Des tentacules s'agitèrent dans les conduits d'aération. Un ligament de chair passa par les barreaux et les retira un à un. Puis une masse molle et informe se comprima pour passer par l'ouverture. Un mollusque tentaculaire rampa sur le sol, et se redressa lentement. Ses appendices s'agitaient lentement, et une voix faible et sifflante murmura:
- "Skvllyyktch skratc goltgum!" Un soupir. "Je meurs… je n'ai ni bu ni mangé pendant des semaines… je ne produis plus assez de mucus… Aussi, je suis désolé petit humain, mais je vais devoir te manger. Depuis des mois je survis en traînant dans les conduits d'aération. Cela ne pourra plus durer longtemps. Sinon je vais mourir."

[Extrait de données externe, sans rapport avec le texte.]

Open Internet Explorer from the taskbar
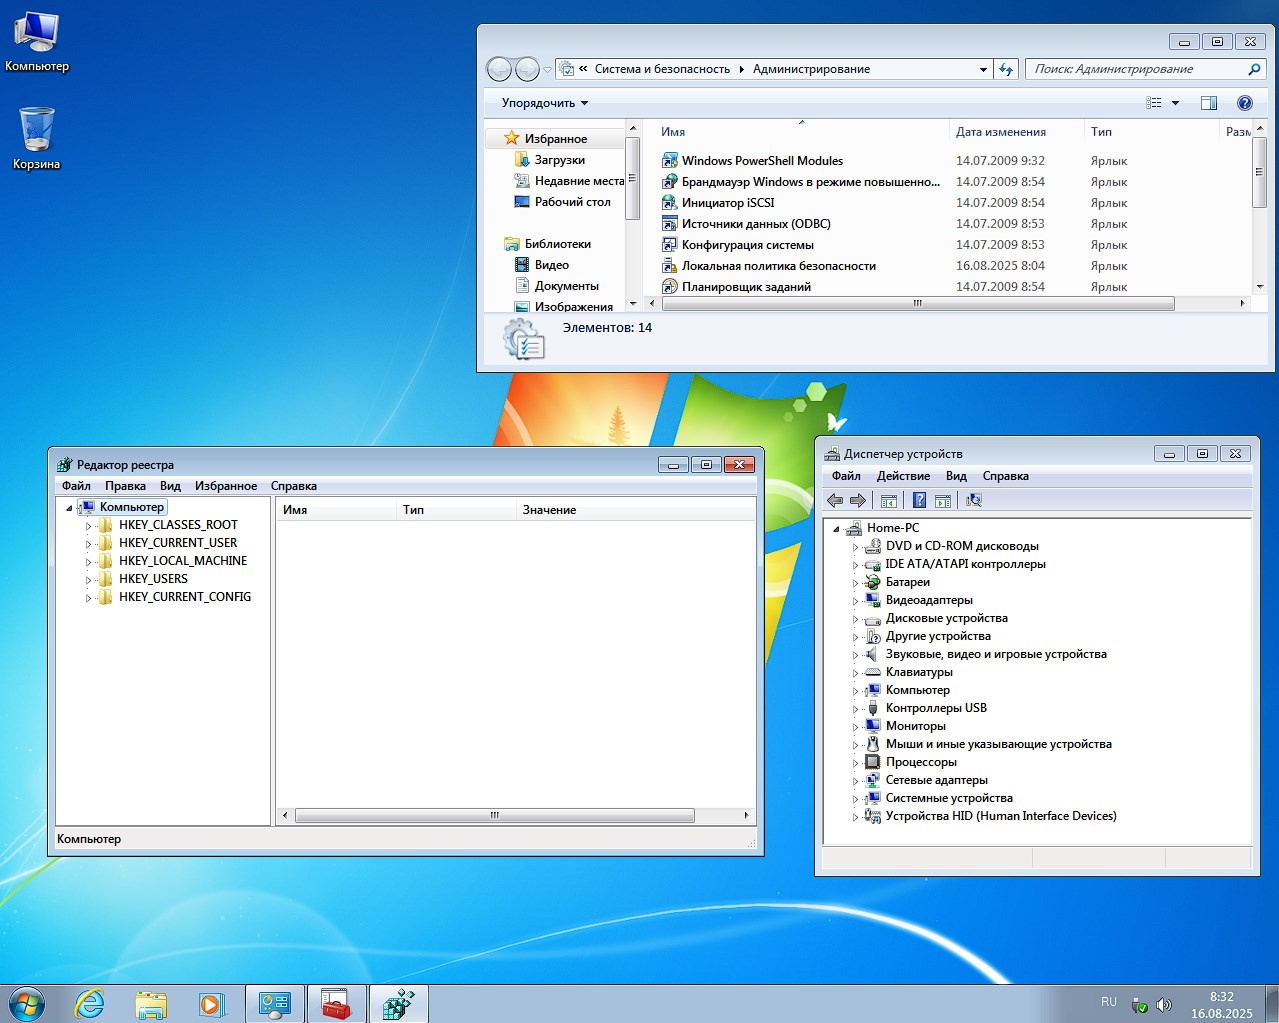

Bien qu'il soit en train de dormir, le visage de l'enfant parut de crisper.
- "Je suis désolé. Je ne veux pas mourir. Même s'il peut paraître révulsant de manger la chair d'une créature intelligente… je suis dans une situation où je pourrais presque manger l'un des miens. Alors manger un humain…"
La masse de tentacules bougea lourdement. Rampant difficilement sur le sol sec.
- "Zyrcghlou Chtyglou! Ta chair… ton sang… tes os… c'est ignoble… mais peu importe. Tu me permettras de reprendre des forces. Je suis désolé. Je suis…"
La voix s'arrêta brusquement. Dans le peu de lumière que laissait filtrer la porte et qui éclairait vaguement les murs, on pouvait voir se dessiner l'ombre d'une créature étrange avec une gueule immense garnie de crocs.
La masse de tentacules frissonna, puis un tentacule se souleva et s'approcha de l'enfant.